Problem thinking: Heuristics and cognitive bias in gambling
Once when I was playing roulette at my local casino, there was a run of seven reds in a row. I rarely bet by colour myself, but while I was laying my many 50 pence chips all over the roulette number grid, I told a friend standing next to me that many people would put a lot of their chips on black on the next spin of the wheel. And they did! I am no mind reader but what I do know about is the gambler’s fallacy. The gambler’s fallacy is a well-known psychological ‘rule of thumb’ where gamblers apply the law of averages to very small number sequences. Put very simply, I knew that most people would be thinking “by the law of averages the black is supposed to come up 50% of the time and hasn’t done so for the last seven spins”. While the 50% probability is true, the probability is based on very large sequences of numbers and not a few spins of the roulette wheel. What’s more, the roulette ball has no memory of where it landed before and every spin is independent of the last one. As it turned out, red came up again and there were some disgruntled and disbelieving gamblers. On the ninth spin, a black number finally came up.

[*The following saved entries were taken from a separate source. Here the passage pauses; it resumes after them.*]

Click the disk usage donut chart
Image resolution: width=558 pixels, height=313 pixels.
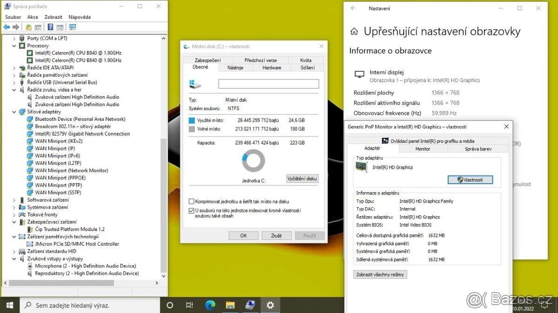point(253,161)
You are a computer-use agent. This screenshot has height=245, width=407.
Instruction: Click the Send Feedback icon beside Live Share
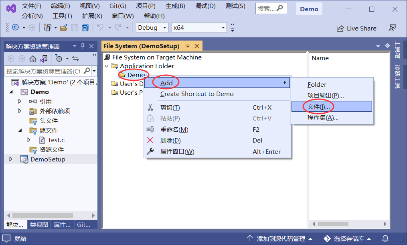click(x=392, y=28)
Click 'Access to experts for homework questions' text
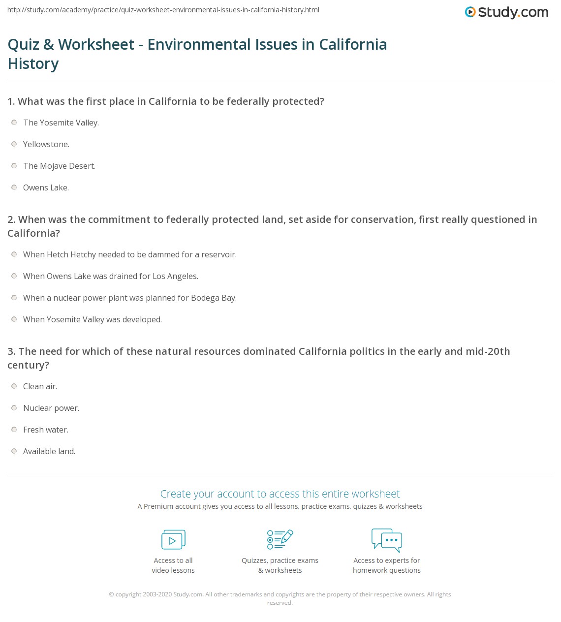This screenshot has height=622, width=561. click(x=387, y=565)
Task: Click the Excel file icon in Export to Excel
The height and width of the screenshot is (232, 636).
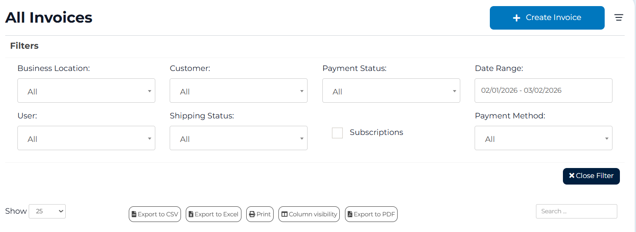Action: pos(191,214)
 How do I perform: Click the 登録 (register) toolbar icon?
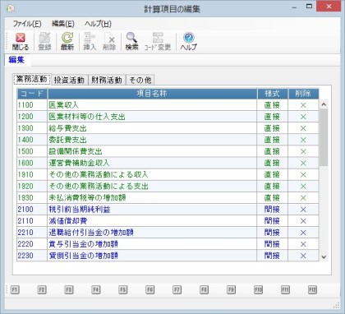[44, 41]
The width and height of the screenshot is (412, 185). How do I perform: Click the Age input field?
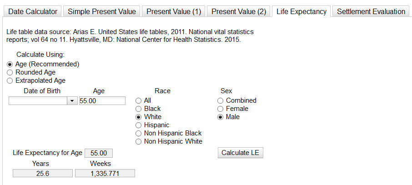click(102, 101)
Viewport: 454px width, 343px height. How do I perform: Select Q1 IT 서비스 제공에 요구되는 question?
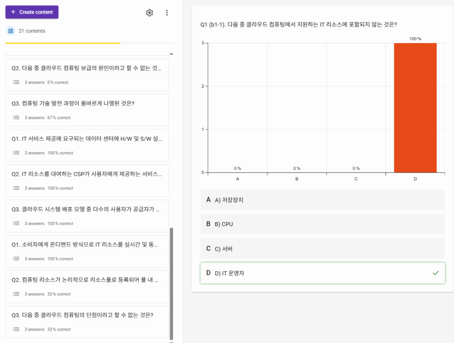point(87,139)
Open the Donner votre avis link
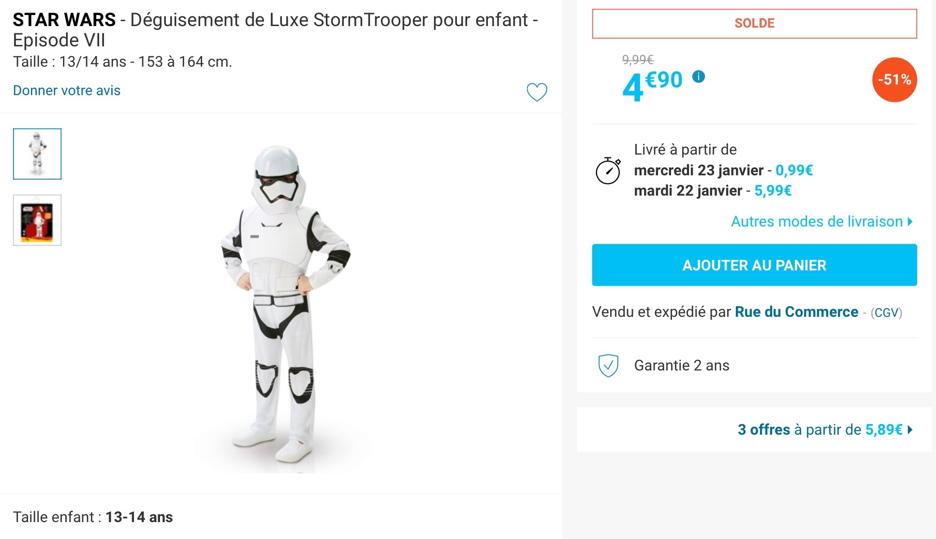The image size is (936, 539). point(67,90)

The gambler’s fallacy is one of many psychological thinking patterns that are known as ‘heuristics’ (and sometimes called cognitive biases). The psychological effect of heuristics is to reduce uncertainty for the gambler. Open up any textbook on gambling and you will find that the gambler’s fallacy is referred to as the ‘representativeness bias’. This is because people expect to find a representative relationship between samples drawn from a small number of events (for example, eight spins on the roulette wheel), and the complete set of events (in this case, all the spins ever on all roulette wheels). When we gamble, we constantly process information (often unconsciously) in a consistently biased way. Humans tend to exhibit consistent biases when cognitively processing information in gambling situations. For instance, in psychological gambling experiments where people are asked to create a random sequence of imaginary coin tosses, they tend to produce sequences where the proportion of heads in a short segment is closer to 50% than chance would predict.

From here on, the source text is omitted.